The XML one can be modified to handle XML-specific characters with a few replace commands, but I haven't bothered. One advantage it has that I like is that it can deal with multi-character delimiters, not just single-character ones.
The XML version is slightly faster than the Numbers one. Both are much faster than the looped string function versions.
- Gus "GSquared", RSVP, OODA, MAP, NMVP, FAQ, SAT, SQL, DNA, RNA, UOI, IOU, AM, PM, AD, BC, BCE, USA, UN, CF, ROFL, LOL, ETC
Property of The Thread
"Nobody knows the age of the human race, but everyone agrees it's old enough to know better." - Anon
September 9, 2008 at 2:38 am
Thanks for the response, I'll take a look at replacing the split function. Thanks very much for the sample code.
Still struggling to understand how more than one owner id is able to exist in the same process? I don't think even Microsoft would be able to answer what has happened here!
Thanks again for the reply, if any one else has any other view i would love to hear them
September 9, 2008 at 9:16 am
SPIDs are re-used and can have different owners very easily. Might be as simple as that.
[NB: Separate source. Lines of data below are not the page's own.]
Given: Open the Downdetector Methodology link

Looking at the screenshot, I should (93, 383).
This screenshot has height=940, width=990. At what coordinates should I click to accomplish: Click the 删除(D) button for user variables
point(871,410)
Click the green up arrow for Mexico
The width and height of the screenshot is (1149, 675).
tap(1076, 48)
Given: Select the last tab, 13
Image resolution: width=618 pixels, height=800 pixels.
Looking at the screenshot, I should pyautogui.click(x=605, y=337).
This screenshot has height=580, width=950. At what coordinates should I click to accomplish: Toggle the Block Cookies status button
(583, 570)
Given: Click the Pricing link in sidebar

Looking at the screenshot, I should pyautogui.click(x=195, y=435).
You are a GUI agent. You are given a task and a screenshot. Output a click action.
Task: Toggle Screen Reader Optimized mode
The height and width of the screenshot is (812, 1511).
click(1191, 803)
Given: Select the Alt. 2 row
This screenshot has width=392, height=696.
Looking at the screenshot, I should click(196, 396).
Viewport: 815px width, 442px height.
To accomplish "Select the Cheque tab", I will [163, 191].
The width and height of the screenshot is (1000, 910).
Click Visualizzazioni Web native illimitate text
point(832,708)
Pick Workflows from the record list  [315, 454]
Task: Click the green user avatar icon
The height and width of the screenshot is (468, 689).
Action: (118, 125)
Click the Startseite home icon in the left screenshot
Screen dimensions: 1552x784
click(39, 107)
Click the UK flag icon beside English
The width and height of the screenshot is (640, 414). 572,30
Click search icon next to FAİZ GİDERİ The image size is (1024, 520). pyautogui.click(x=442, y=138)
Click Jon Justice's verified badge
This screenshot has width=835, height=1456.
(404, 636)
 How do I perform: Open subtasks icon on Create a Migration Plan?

- Gus "GSquared", RSVP, OODA, MAP, NMVP, FAQ, SAT, SQL, DNA, RNA, UOI, IOU, AM, PM, AD, BC, BCE, USA, UN, CF, ROFL, LOL, ETC
Property of The Thread
"Nobody knows the age of the human race, but everyone agrees it's old enough to know better." - Anon
November 14, 2008 at 3:31 pm
Similar situation occured here today. This time it was a table variable used in an instead-of insert trigger. SPID blocking itself and the contended resource was the table variable. Waited for KILL several hours (0%, 0 seconds remaining). Eventually cycled the server.
The calling proceess was ADO.net's INSERT BULK, with connection pooling enabled.